The trouble is that there quite a few other things in that plan. It promises "decent jobs", which is hardly surprising given that Mr Ramaphosa is responsible for the introduction next year of a national minimum wage despite the risk that this may well destroy jobs. The 10-point plan further promises import substitution, accelerated land redistribution, and accelerated transfer of ownership and control of the economy to black South Africans. It also promises that state-owned enterprises will be restored as "drivers of economic growth and social development".

Mr Maimane pooh-poohed a denial by a former finance minister, Pravin Gordhan, that there was any common ground between ANC and DA policy. Mr Gordhan, he said, was unable to point out "major differences" between ANC and DA policy. What are we to make of this? That the DA goes along with the rest of the 10-point plan, including not only its sound points but these others as well?  
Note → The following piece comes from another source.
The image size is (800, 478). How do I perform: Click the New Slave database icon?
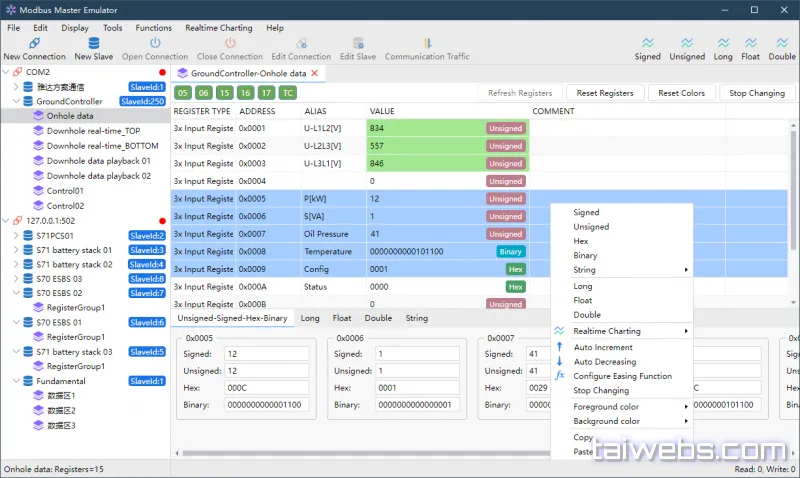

Some months ago, in a speech in Boksburg which most of the media as usual carefully airbrushed out of their reports, Mr Ramaphosa repeatedly endorsed the "national democratic revolution", the ANC's long-standing blueprint for socialism and black nationalism. Accelerated land redistribution, along with transfer of ownership and control of the economy to blacks, are in line with this revolutionary agenda. So is the use of state-owned enterprises to drive economic growth and social development.  
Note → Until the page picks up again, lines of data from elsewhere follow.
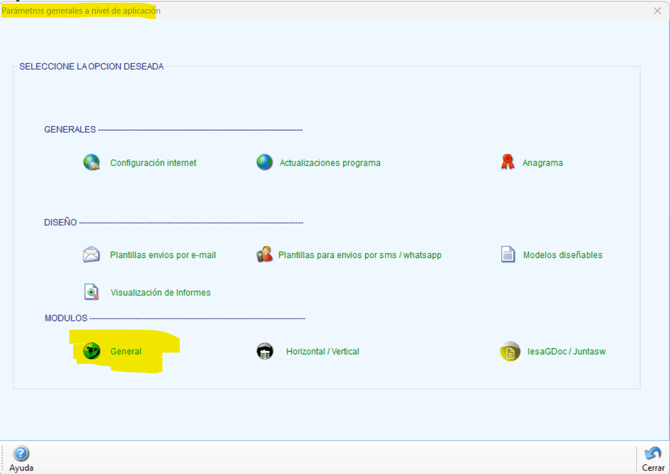The width and height of the screenshot is (670, 474).
Task: Click the Actualizaciones programa globe icon
Action: pos(264,162)
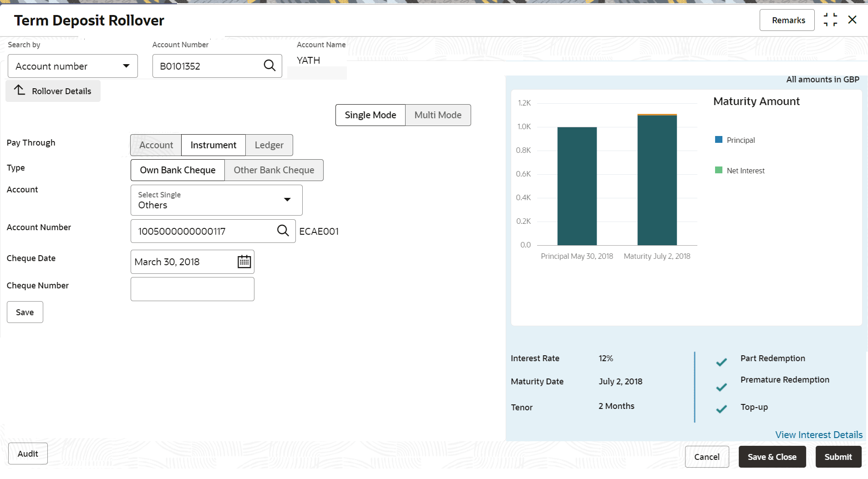The width and height of the screenshot is (868, 479).
Task: Choose Ledger as Pay Through option
Action: [x=269, y=145]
Mr Ramaphosa has a lot going for him already. He is opposing the Jacob Zuma faction, he has been in business, he demonstrated leadership both as a trade unionist and in the constitutional negotiations leading to the handover of power in 1994, and he has a reputation for pragmatism and reasonableness. Should he be the leader of the ANC in the 2019 election, he can expect plenty of support (and money) from people who would not normally vote for his party. The ANC has successfully beguiled people in the past. It may yet do so again under the leadership of a man promising to stamp out the corruption and state capture that daily dominate the headlines.  
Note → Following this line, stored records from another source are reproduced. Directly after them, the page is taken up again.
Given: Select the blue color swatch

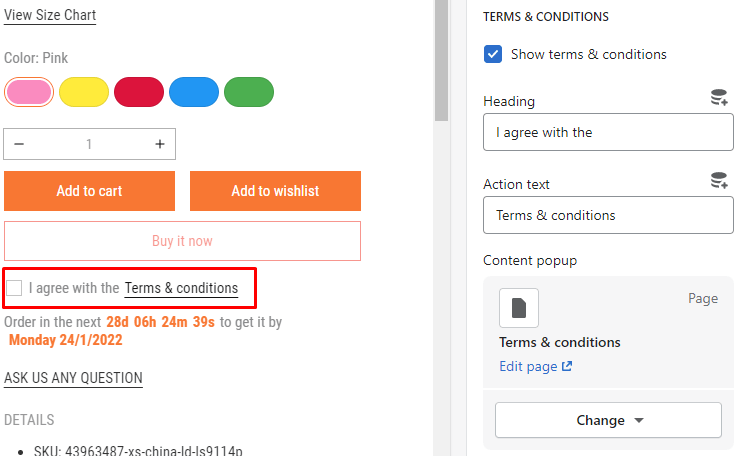Looking at the screenshot, I should 194,92.
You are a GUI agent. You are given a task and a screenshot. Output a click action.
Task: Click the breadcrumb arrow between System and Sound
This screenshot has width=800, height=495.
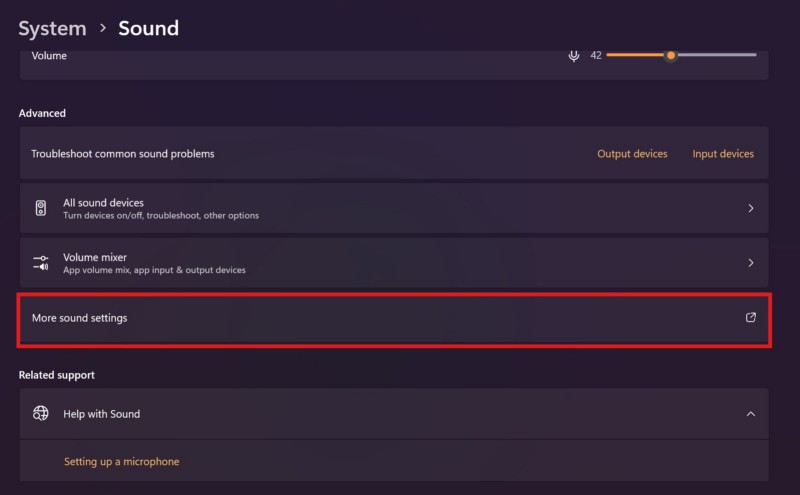click(102, 28)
The DA may think it is being clever in taunting Mr Ramaphosa with having supposedly adopted the official opposition's policies. But Mr Ramaphosa may have the last laugh. If he becomes president of the ANC later this month and then of the country in 2019, Mr Ramaphosa will be able to thank the leader of the opposition for having swung to the ANC votes that might otherwise have gone to the DA.

* John Kane-Berman is a policy fellow at the IRR, a think-tank that promotes political and economic freedom.